- **What is required**
Copy the entries below word for word, leaving out the pictures.

start Records for the exercise

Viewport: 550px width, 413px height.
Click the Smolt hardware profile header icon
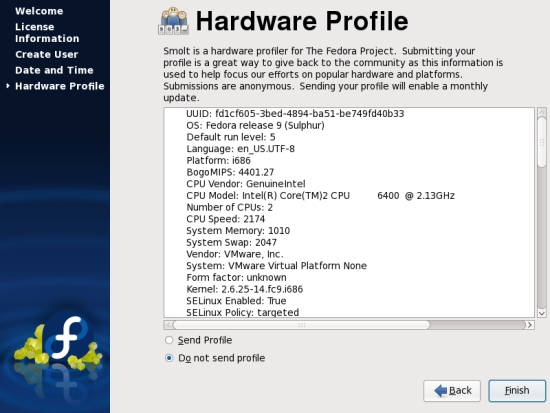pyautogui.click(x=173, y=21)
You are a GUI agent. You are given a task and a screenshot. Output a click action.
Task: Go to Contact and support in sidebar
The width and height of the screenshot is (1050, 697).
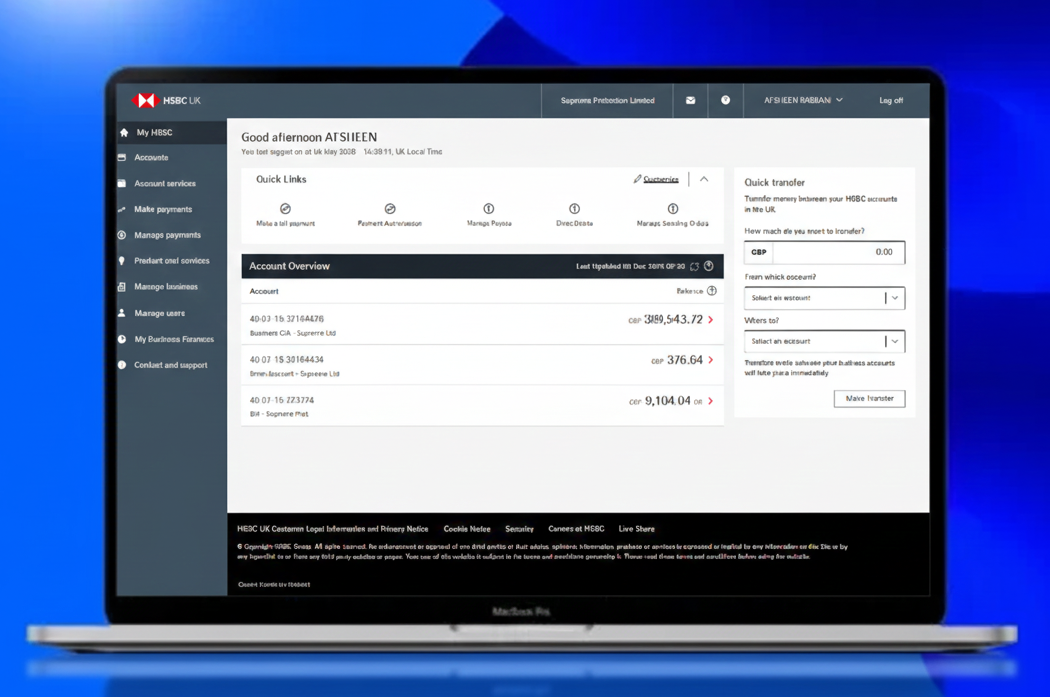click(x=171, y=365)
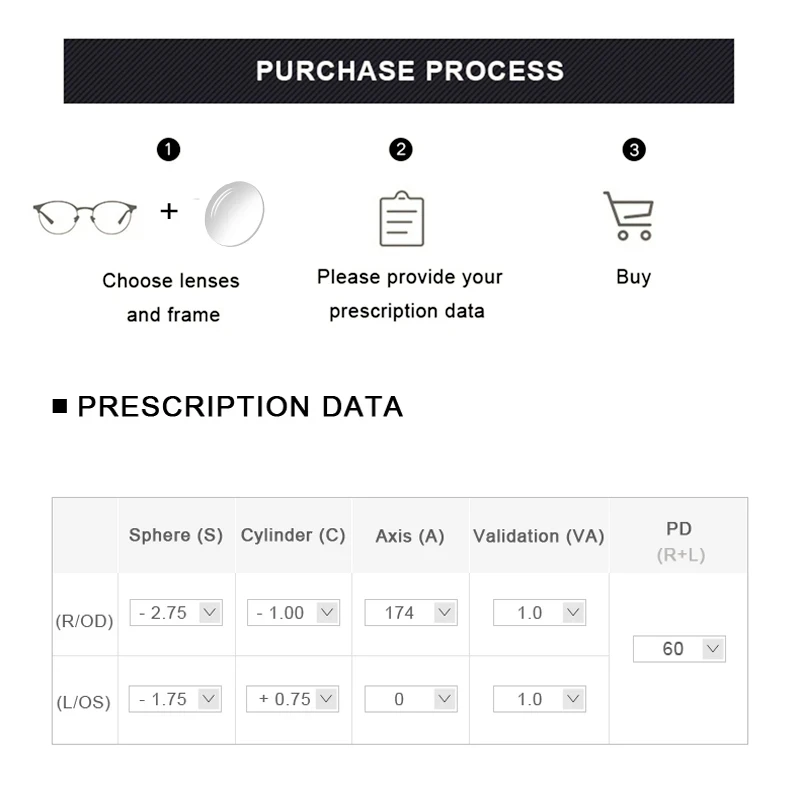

end Records for the exercise

- **Result of this task**
Viewport: 550px width, 413px height.
Click the Smolt hardware profile header icon
pyautogui.click(x=173, y=21)
You are a GUI agent. You are given a task and a screenshot. Output a click action.
Task: Go to Contact and support in sidebar
The width and height of the screenshot is (1050, 697).
click(x=171, y=365)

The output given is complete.